When maintenance is done, we can head on to the Encounter phase, the meat of the area control portion. Everyone flips their orders face-up and starts resolving them in ascending initiative order, completing supply orders before moving to attacks, with initiative ties being resolved in turn order. Supply orders are usually simple area-specific versions of worker placement actions that will additionally bolster your defenses in the area they’re in. Attacks are a bit more complicated, and come in two flavors: bomb and move, sometimes combined. Bombs on their own kill their value’s worth of enemy dudes in an adjacent area, minus whatever defense they may have from labs or orders, but become obscenely deadly when combined with a car. When resolving a bomb, you can spend a colocated car to add your car bomb bonus to the bomb’s value, which can easily wipe out even the most fortified areas. For example, a maxed-out blue player using their double four bomb with two cars is actually doing 9 twice, which is pretty much gonna empty out an area of their choice. Moves are how you actually take areas, and will initiate combat unless resolved against areas that have been emptied. Moves must be done into an adjacent area, unless you have special region ability or are in a coastal region, in which case you can attack any other coast that you have boats to travel through. After resolving any auto kills provided by the order or an accompanying car, the attacker has two options: brute force the attack, taking two automatic casualties and eliminating boys 1:1 until only one side remains, or finesse, a double-bluff minigame. Both players will place one of their three combat cards face-down in front of them, and then they decide to either take their opponent’s card or leave things as-is, starting with the attacker. After both players have made their decision, they resolve the card(s) left in front of them, with the one or two strength coward having you move a guy or two from the conflict into the headquarters(behind their screen), and the turncoat replacing an enemy boy with one of yours. With cards resolved, combat is finished the same way brute force is, nixing a guy from both sides until there’s only one left. As soon as everyone’s resolved all their orders, there’s another maintenance phase just like after planning, with the addition of setting up the next round by moving the bottom action sheet up and replacing it with a new one for the appropriate round.
In case you couldn’t tell by how long my simplified teach is, La Famiglia gives all the crunch you’d expect from a big box Capstone release, eased by the team format.
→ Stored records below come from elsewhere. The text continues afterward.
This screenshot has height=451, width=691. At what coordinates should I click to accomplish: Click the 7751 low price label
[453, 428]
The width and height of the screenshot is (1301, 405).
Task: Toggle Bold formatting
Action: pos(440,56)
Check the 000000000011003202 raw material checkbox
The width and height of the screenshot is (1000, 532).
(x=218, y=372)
I really adore the core mix of worker placement and area control, but the combat system is an unmitigated disaster. The finesse double bluffs feel like fighting a mixup character, only that in a fighting game you have a plethora of exchanges for strategies to evolve, but in La Fam, a couple of bad finesses to open the game can have you losing two 1V4s based upon no information, which puts your team behind the eight ball so bad you may as well reset. In the end, it winds up feeling like a very important part of the game is pure luck, which feels particularly bad and dissonant in a game with this much crunch. Problem is, the combat isn’t the only chink in the armor- there also seems to be some very real balance issues. Upgraded cars are so important in area control that blue, the faction that specializes in them, has won every one of our test games it was in. The problem is exacerbated if the remote detonator region power is available, which lets car bombs affect areas 2 away from the order, meaning a well played blue can wipe any given area clear in the late game. My last gripe, which may sound like a minor annoyance to some, but winds up being the nail in the coffin for me, is the map design. In any given area control game, especially one you’re going to be playing for several hours, it’s of utmost importance that borders are clear and readable at a glance, but there are multiple areas where the art adjacent to the border winds up blurring where everything is.
Nick grew up reading fantasy novels and board game rules for fun, so he accepted he was a dork at an early age. When he's not busy researching the intricacies of a hobby he'll never pick up, Nick can be caught attempting to either cook an edible meal or befriend local crows.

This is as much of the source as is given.